Oostveen - Burgeragendering aan 't infuus?
Gepubliceerd: dinsdag 18 juni 2019 10:42
Peter Oostveen - “HET IS GEZIEN, HET IS NIET ONOPGEMERKT GEBLEVEN.” Met dit citaat van Gerard Reve eindigde ik op 17 december vorig jaar mijn laatste column van dat jaar.
Deze column betrof een wervend pleidooi voor het bestuurlijke instrument van de 'burgeragendering'. Daarnaast blies ik de loftrompet over de geestelijke vader van dit instrument, het D66 raadslid Has Bakker.
Wat was ook alweer het geval? In een verwoede poging om in Utrecht de kloof tussen de kiezer en het gemeentebestuur te verkleinen had de heer Bakker bij de gemeenteraad een regeling losgepeuterd om de Utrechter een extra en laagdrempelig middel te bezorgen om de raadsagenda mede te bepalen. Dit was niet zomaar een gelopen race. De heer Bakker moest zich hiervoor, min of meer met gevaar voor eigen leven, een weg banen door de bloeddorstige leeuwenkuil van de gemeenteraad. Echter, hij kwam, zag en overwon.
En toen had de heer Bakker ook wat, de regeling: verzamel honderd mensen voor je (heilige) doel of missie, sprokkel die handtekeningen bij elkaar, dien een verzoek tot burgeragendering in en de gemeenteraad gaat beoordelen of je plan of wens naar een hoger bestuurlijk plan getild kan/moet worden. Een voor de Utrechter belangrijk middel om invloed uit te oefenen op de agenda en besluitvorming van de politiek.
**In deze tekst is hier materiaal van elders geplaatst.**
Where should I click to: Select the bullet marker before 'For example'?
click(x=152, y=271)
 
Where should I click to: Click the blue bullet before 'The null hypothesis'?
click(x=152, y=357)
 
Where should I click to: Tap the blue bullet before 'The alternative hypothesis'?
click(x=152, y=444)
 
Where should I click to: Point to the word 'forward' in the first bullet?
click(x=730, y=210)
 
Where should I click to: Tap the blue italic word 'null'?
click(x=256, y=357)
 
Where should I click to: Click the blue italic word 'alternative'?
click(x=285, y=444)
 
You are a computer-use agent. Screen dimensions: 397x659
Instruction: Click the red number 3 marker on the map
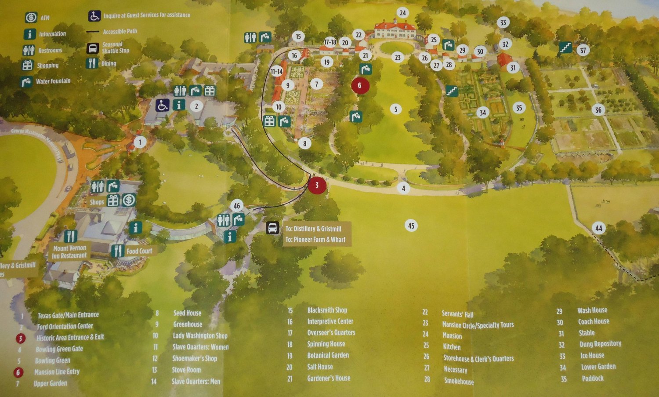317,185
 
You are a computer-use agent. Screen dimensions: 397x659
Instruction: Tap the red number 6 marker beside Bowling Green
359,85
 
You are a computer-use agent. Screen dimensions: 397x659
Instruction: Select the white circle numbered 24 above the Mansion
402,13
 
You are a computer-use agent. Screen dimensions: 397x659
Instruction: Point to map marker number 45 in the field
411,226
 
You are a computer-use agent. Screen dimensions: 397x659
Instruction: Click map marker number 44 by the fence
598,228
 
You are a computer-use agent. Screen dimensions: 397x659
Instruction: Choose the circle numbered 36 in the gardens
598,110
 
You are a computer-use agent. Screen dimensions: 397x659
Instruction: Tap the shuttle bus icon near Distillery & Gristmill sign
272,228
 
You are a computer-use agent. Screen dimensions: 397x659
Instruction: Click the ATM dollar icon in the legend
31,17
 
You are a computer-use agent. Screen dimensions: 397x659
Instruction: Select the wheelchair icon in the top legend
94,16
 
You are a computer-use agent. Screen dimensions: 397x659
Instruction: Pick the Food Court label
139,251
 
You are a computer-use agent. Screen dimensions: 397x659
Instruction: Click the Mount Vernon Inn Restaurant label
69,251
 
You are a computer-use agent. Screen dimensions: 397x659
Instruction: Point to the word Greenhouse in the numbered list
188,324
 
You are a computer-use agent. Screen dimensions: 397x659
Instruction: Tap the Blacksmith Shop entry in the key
327,310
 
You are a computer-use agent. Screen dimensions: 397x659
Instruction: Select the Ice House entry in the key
592,355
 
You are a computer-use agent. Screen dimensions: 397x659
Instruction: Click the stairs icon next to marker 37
565,47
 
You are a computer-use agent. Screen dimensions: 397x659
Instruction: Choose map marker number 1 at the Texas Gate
140,142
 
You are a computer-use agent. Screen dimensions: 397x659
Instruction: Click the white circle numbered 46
237,205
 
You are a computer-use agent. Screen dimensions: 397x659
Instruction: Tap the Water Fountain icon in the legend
27,81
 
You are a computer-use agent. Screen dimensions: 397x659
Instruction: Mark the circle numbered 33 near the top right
503,23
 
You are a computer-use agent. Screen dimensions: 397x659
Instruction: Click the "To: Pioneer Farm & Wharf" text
315,240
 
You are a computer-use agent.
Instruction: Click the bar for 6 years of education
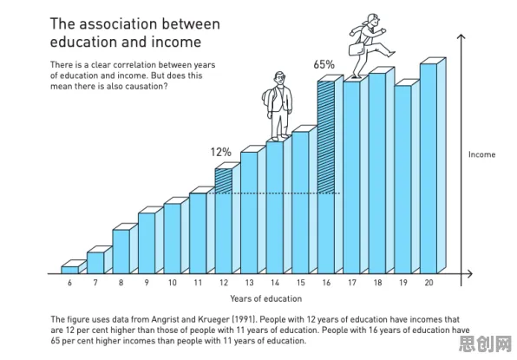74,267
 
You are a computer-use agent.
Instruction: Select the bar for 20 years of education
433,166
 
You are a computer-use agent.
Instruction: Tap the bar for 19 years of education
407,177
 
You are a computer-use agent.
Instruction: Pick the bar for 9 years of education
151,240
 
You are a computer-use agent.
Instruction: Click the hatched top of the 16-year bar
326,137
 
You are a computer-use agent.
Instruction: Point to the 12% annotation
221,153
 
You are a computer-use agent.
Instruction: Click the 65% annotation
324,64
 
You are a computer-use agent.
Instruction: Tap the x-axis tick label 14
275,283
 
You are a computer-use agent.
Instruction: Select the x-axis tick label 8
121,283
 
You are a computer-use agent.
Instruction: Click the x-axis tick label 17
352,283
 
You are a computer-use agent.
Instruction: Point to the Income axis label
481,154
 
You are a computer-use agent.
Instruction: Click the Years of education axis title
265,298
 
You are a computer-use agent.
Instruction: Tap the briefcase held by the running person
357,49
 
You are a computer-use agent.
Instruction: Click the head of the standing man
279,78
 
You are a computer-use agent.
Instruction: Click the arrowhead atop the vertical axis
461,36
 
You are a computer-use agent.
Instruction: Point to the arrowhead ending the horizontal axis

“HET IS GEZIEN, HET IS NIET ONOPGEMERKT GEBLEVEN.” Nou, dat valt tot op heden best wel vies tegen. Of mee, ’t is maar hoe je ’t bekijkt. Tijdens de (best wel stevige) debatten over dit onderwerp spraken raadsleden de zorg uit of door dit middel de toch al zware werkdruk voor de raad niet nog eens buitenproportioneel zou toenemen. Welnu, op dit punt hebben de raadsleden zich nog niet het vuur uit de sloffen hoeven lopen. De Utrechters hebben het middel tot op heden zo goed als links laten liggen.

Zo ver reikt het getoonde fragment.